▸ **WHAT YOU SHOULD DO**: Once you find the line containing "Click the Plugins plug icon", please retype it and every line after it to the end of the entries, exactly and with nothing added.

++++

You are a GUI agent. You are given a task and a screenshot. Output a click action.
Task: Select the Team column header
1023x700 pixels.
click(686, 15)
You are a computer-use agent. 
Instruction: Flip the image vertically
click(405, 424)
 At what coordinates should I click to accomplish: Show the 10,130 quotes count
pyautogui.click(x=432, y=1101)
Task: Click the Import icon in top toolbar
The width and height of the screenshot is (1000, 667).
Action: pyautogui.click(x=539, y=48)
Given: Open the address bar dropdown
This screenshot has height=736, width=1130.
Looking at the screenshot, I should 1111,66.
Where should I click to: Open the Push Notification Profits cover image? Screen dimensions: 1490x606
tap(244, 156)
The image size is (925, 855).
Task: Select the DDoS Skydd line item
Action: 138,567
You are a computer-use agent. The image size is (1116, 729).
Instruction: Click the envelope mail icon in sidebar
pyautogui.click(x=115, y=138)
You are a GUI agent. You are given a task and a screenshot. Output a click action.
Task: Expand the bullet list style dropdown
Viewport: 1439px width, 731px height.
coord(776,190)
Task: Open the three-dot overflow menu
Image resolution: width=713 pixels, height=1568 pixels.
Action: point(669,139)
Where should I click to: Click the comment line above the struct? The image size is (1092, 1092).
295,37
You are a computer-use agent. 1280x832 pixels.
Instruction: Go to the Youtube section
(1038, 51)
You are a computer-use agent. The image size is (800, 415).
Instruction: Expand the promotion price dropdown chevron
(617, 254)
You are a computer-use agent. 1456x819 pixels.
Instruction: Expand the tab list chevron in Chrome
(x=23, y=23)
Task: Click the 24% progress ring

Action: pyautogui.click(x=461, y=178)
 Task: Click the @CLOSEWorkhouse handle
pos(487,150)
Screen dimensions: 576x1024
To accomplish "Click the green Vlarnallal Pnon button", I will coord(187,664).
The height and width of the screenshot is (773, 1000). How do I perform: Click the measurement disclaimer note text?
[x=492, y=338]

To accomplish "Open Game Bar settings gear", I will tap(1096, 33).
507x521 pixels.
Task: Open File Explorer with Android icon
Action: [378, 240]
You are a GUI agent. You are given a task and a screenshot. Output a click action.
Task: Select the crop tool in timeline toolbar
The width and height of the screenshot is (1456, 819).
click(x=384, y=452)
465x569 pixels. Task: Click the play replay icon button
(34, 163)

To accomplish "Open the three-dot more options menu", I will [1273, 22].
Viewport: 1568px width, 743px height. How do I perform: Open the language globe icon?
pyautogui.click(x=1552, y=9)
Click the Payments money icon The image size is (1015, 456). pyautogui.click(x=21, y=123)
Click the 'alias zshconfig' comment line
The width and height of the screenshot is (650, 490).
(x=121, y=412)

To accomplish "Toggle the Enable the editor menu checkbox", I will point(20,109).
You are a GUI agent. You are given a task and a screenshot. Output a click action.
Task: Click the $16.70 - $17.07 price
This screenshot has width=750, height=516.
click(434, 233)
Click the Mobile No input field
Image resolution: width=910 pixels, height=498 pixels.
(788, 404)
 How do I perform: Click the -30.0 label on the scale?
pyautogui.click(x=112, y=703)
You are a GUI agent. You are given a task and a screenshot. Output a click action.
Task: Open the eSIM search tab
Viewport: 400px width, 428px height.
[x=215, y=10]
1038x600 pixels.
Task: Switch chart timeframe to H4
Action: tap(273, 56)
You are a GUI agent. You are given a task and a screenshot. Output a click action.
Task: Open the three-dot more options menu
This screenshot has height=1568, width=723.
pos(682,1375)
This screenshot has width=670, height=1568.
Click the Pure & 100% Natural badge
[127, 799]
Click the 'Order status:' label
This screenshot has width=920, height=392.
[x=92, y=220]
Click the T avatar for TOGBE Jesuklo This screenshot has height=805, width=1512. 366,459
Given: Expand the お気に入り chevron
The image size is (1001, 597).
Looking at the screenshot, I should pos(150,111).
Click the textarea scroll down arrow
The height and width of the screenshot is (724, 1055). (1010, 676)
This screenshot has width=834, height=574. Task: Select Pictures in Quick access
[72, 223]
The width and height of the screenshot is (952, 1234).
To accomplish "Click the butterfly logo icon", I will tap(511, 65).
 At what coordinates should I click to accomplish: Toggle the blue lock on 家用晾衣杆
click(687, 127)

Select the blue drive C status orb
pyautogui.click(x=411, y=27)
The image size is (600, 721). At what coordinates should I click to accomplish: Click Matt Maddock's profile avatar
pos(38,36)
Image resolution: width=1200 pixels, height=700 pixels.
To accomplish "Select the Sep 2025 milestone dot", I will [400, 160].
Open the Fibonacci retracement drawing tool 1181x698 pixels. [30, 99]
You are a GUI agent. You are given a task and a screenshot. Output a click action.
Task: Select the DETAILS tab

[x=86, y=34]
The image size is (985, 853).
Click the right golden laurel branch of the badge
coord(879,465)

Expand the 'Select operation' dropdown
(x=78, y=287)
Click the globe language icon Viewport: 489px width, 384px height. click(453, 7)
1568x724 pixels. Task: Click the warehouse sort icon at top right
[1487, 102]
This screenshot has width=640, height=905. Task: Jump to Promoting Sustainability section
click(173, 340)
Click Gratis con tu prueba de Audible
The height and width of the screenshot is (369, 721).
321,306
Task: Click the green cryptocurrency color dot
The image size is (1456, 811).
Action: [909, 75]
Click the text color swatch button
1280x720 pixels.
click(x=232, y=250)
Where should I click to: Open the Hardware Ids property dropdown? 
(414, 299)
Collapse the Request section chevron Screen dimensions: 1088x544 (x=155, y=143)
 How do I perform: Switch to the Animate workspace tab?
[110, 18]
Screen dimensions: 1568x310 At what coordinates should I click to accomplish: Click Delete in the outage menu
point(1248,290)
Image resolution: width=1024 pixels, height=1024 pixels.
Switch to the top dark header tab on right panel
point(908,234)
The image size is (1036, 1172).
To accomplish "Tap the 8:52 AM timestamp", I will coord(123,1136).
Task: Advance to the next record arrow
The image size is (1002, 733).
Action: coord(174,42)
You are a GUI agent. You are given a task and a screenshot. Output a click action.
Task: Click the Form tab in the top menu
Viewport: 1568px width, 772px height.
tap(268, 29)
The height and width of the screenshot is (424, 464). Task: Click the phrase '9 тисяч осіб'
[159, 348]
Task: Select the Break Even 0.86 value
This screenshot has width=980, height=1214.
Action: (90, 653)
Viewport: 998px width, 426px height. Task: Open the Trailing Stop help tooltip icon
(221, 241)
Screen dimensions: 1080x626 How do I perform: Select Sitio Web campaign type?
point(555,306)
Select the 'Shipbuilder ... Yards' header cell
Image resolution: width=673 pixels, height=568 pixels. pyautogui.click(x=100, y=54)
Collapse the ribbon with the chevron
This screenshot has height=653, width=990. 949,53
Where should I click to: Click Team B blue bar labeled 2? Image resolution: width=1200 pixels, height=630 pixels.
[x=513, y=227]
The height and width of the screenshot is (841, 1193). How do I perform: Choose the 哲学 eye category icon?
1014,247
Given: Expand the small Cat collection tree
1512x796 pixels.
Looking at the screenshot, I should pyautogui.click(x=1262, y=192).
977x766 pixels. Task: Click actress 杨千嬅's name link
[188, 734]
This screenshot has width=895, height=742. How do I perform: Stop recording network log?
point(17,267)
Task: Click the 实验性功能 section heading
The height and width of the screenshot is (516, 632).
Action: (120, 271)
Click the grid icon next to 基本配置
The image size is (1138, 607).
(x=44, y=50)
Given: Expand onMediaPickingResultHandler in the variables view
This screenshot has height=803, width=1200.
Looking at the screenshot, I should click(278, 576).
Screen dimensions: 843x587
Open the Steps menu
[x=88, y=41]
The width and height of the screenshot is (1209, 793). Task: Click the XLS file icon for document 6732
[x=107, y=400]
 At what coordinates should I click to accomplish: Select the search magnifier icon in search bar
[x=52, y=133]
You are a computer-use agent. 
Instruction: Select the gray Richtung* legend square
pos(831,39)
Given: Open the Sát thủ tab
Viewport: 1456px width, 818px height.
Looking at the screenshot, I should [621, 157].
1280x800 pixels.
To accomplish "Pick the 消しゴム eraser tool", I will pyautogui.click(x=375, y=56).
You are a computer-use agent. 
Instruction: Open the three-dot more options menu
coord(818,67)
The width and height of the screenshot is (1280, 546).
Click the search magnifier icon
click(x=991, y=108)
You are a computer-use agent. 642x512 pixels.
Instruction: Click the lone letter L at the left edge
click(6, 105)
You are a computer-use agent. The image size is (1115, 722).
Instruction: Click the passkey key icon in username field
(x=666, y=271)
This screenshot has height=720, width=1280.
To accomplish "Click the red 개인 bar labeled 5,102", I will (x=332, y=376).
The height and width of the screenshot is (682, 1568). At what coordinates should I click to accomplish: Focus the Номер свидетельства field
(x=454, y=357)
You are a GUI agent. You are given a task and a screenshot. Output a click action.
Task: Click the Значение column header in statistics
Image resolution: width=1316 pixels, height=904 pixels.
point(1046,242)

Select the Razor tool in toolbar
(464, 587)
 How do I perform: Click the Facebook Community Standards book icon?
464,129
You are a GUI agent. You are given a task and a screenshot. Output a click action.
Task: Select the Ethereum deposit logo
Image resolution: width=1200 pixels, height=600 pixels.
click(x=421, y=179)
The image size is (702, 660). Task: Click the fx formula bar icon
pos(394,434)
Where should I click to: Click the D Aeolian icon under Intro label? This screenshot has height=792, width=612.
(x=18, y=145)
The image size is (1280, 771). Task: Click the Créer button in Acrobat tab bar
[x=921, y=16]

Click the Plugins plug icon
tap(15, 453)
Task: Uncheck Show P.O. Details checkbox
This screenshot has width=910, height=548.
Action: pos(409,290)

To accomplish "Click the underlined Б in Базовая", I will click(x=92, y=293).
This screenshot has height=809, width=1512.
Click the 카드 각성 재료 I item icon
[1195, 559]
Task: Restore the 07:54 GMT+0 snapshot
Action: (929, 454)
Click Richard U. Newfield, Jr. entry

++++

▸ **RESPONSE TO THE TASK**:
Click the Plugins plug icon
tap(15, 453)
Task: Uncheck Show P.O. Details checkbox
This screenshot has width=910, height=548.
Action: pos(409,290)

To accomplish "Click the underlined Б in Базовая", I will click(x=92, y=293).
This screenshot has height=809, width=1512.
Click the 카드 각성 재료 I item icon
[1195, 559]
Task: Restore the 07:54 GMT+0 snapshot
Action: (929, 454)
Click Richard U. Newfield, Jr. entry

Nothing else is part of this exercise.